Dentro de los numerosos desafíos que tendrán que ser abordados por el sucesor de Wojtyla, se pueden destacar los siguientes. Quizás el más conocido y sin duda uno de los más delicados es el de la moral sexual y familiar: las condenas radicales de Roma al aborto, a las uniones de homosexuales, a los métodos anticonceptivos, a la procreación in vitro no sólo han agrandado el divorcio entre la sociedad y la Iglesia, sino que han suscitado reacciones aireadas de la comunidad científica frente a los despropósitos de Roma en materia médica. Este punto de la moral remite directamente al desarrollo de la secularización, otro de los asuntos problemáticos para el nuevo Papa.

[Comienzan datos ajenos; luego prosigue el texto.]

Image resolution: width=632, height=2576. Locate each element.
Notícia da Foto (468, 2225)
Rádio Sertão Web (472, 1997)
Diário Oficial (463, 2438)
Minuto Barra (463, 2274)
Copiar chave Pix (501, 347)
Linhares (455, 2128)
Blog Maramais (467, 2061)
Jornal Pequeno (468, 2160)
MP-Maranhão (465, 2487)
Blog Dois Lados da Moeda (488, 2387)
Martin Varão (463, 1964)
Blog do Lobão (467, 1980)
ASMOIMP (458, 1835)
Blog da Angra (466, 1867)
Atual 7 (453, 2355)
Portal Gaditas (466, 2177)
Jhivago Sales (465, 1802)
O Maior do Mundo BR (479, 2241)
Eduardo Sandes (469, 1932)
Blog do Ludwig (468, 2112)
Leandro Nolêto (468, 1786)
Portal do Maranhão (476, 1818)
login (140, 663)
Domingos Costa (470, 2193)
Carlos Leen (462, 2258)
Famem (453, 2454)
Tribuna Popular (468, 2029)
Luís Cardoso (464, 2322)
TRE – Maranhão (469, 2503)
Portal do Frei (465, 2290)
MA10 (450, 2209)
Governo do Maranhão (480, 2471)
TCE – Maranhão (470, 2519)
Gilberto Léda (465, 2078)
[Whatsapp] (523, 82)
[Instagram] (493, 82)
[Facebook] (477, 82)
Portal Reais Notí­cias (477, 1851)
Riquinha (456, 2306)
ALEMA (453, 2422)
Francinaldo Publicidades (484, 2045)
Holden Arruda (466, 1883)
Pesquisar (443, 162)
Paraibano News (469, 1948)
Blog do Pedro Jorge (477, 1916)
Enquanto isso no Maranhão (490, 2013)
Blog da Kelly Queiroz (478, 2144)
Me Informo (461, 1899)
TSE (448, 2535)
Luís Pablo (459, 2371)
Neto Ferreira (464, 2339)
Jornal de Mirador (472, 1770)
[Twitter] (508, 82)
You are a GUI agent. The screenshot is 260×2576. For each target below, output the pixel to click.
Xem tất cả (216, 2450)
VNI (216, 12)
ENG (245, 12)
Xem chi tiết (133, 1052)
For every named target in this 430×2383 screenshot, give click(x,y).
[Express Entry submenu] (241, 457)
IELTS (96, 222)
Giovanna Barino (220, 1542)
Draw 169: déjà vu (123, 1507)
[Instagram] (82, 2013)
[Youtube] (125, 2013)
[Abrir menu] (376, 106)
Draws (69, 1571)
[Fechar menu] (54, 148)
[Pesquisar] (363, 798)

Además de la moral, Roma condena el individualismo y la indiferencia de la población frente a lo religioso, que se traduce, según la Iglesia, en un peligroso "relativismo". Ante estos retos, cabe preguntarse si los máximos representantes de la Iglesia están dispuestos a reconocer que los valores católicos constituyen apenas una alternativa, que hay otros sistemas de valores, otras éticas igualmente válidas. ¿Está la Iglesia en capacidad de responder a la demanda de amplios sectores de la sociedad a través de mecanismos que no privilegie únicamente las prohibiciones y las condenas?

Otro reto proviene del acceso de los laicos a la clerecía. Este último apunta, entre otras cosas, a resolver problemas prácticos: ante la crisis vocacional en casi todo el mundo católico, son muchos los que consideran que los laicos -hombres y mujeres- podrían ser ordenados como curas o diáconos, pues de si el clero disminuye numéricamente es todo el problema de la evangelización el que se ve debilitado. Esta cuestión, que no toca ningún aspecto dogmático, debió haber sido superada hace mucho tiempo, como lo fue en el mundo ortodoxo y protestante. (...)

También están los desafíos planteados por el papel de la mujer en la Iglesia, el diálogo intrarreligioso, la búsqueda de la unidad con protestantes y ortodoxos. En fin, son muchos los temas tratar en las próximas décadas. Pero sin duda, la consolidación del catolicismo depende en buena medida del reconocimiento, por parte de sus directivas, de que el mundo moderno no es sólo una amenaza y una fuente de pecado. De lo contrario, el aislamiento de la Iglesia seguramente se agudizará.